Pour résumer : si l'effet d'un actif est la différence entre le lot " produit
" et le lot " placebo ", l'effet placebo est la différence entre le lot
" placebo " et le lot " rien ".
Plusieurs facteurs sont susceptibles de modifier ces taux de réponses : l'affection
visée, la personnalité du prescripteur, celle du malade, la forme du médicament
(gélules, comprimé, caractère injectable, forme, couleur, fréquence de prises, etc.).
Un certain nombre de raisons psychologiques (psychiatriques ?) sont avancées :
l'attente, la motivation, le désir, la foi, la suggestion, sans oublier des changements
réactionnels plus ou moins inconscients de comportement ou d'alimentation.
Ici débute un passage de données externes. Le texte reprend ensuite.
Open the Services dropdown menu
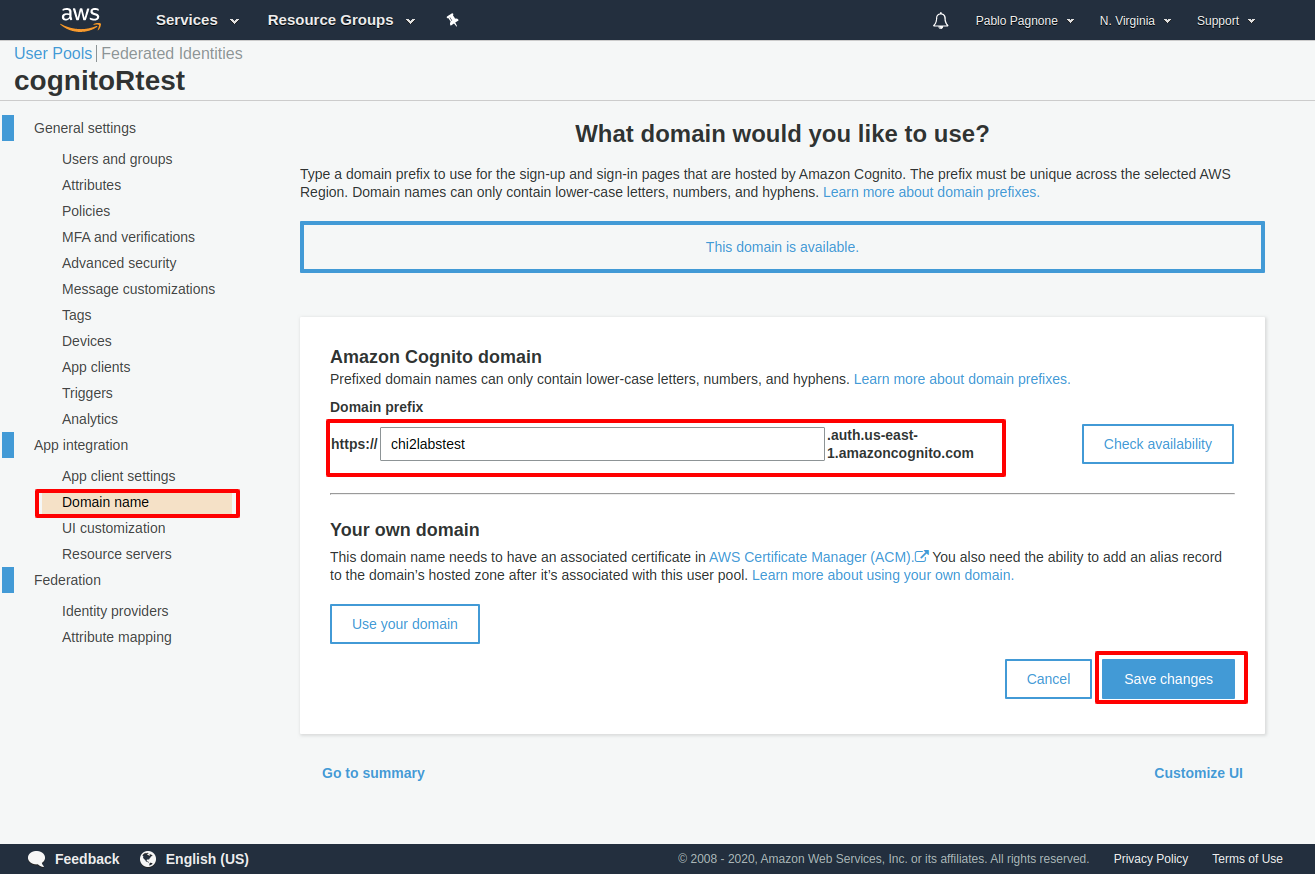The height and width of the screenshot is (874, 1315). point(197,20)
De plus, la
détresse psychologique agit sur le système immunitaire en affectant la sécrétion des
glucocorticoïdes et autres médiateurs qui jouent un rôle-clé dans la résistance à la
maladie. Toute variation de stress, physique ou psychique, peut ainsi modifier le système
immunitaire et l'évolution des désordres organiques.
Le placebo peut aussi être considéré comme un stimulus conditionnel. Tout comme les
chiens de Pavlov ont été conditionnés pour répondre par la salivation à un stimulus
auditif (une cloche) comme si c'était de la viande, des individus qui ont déjà été
soulagés par des médicaments actifs peuvent devenir conditionnés pour répondre à des
symboles plus ou moins inertes (stimulus conditionnels) pourvu que l'environnement soit
préparé. Ainsi le rituel complet entourant le traitement peut devenir un stimulus
conditionnel par la vertu de l'association historique et répétée entre la prise d'un
médicament et l'amélioration des symptômes. Ainsi, lors de traitements prolongés
d'affections chroniques nécessitant des corticoïdes ou des immunosuppresseurs
accompagnés d'effets indésirables, l'intercalation de substances neutres ayant l'aspect
de ces drogues a permis de réduire les doses totales administrées.
Aucune théorie n'essaye de raisonner en termes moléculaires (chimique ou
métabolique) puisque par définition acceptée par tous, ou presque, il n'y a que des
composants inertes dans les placebos.
Certains sont même autorisés comme additifs alimentaires sans
qu'aucune précaution d'emploi ne soit signalée sur les étiquettes.